**Exercise brief**: Rewrite the rows below with "Where is" swapped for "Where can I find" and everything else left the same.

**Records provided**:
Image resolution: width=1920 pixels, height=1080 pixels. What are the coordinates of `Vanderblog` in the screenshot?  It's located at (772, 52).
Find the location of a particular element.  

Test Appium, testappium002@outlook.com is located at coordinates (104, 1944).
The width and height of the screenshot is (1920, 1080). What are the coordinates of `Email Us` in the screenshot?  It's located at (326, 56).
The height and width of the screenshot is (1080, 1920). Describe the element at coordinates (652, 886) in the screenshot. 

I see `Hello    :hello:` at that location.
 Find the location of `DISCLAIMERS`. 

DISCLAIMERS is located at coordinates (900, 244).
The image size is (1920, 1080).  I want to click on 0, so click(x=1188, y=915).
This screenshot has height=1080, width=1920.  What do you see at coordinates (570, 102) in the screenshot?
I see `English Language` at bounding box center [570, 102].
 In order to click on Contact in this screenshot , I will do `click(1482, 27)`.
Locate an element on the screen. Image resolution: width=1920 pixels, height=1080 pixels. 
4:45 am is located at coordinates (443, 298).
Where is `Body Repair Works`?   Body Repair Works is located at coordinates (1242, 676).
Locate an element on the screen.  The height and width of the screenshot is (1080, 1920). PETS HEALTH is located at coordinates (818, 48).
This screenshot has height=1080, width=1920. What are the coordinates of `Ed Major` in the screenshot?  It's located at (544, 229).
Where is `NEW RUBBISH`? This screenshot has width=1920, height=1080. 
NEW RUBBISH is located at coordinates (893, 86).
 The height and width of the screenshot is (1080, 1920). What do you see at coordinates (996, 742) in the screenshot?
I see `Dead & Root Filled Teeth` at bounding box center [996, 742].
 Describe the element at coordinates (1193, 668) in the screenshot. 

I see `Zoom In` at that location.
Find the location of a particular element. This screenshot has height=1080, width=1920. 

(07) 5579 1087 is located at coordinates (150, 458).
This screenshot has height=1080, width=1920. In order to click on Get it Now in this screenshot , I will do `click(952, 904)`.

**Answer to this task**:
Image resolution: width=1920 pixels, height=1080 pixels. What are the coordinates of `Vanderblog` in the screenshot?  It's located at (772, 52).
Find the location of a particular element.  

Test Appium, testappium002@outlook.com is located at coordinates (104, 1944).
The width and height of the screenshot is (1920, 1080). What are the coordinates of `Email Us` in the screenshot?  It's located at (326, 56).
The height and width of the screenshot is (1080, 1920). Describe the element at coordinates (652, 886) in the screenshot. 

I see `Hello    :hello:` at that location.
 Find the location of `DISCLAIMERS`. 

DISCLAIMERS is located at coordinates (900, 244).
The image size is (1920, 1080).  I want to click on 0, so click(x=1188, y=915).
This screenshot has height=1080, width=1920.  What do you see at coordinates (570, 102) in the screenshot?
I see `English Language` at bounding box center [570, 102].
 In order to click on Contact in this screenshot , I will do `click(1482, 27)`.
Locate an element on the screen. Image resolution: width=1920 pixels, height=1080 pixels. 
4:45 am is located at coordinates (443, 298).
Where can I find `Body Repair Works`?   Body Repair Works is located at coordinates (1242, 676).
Locate an element on the screen.  The height and width of the screenshot is (1080, 1920). PETS HEALTH is located at coordinates (818, 48).
This screenshot has height=1080, width=1920. What are the coordinates of `Ed Major` in the screenshot?  It's located at (544, 229).
Where can I find `NEW RUBBISH`? This screenshot has width=1920, height=1080. 
NEW RUBBISH is located at coordinates (893, 86).
 The height and width of the screenshot is (1080, 1920). What do you see at coordinates (996, 742) in the screenshot?
I see `Dead & Root Filled Teeth` at bounding box center [996, 742].
 Describe the element at coordinates (1193, 668) in the screenshot. 

I see `Zoom In` at that location.
Find the location of a particular element. This screenshot has height=1080, width=1920. 

(07) 5579 1087 is located at coordinates (150, 458).
This screenshot has height=1080, width=1920. In order to click on Get it Now in this screenshot , I will do `click(952, 904)`.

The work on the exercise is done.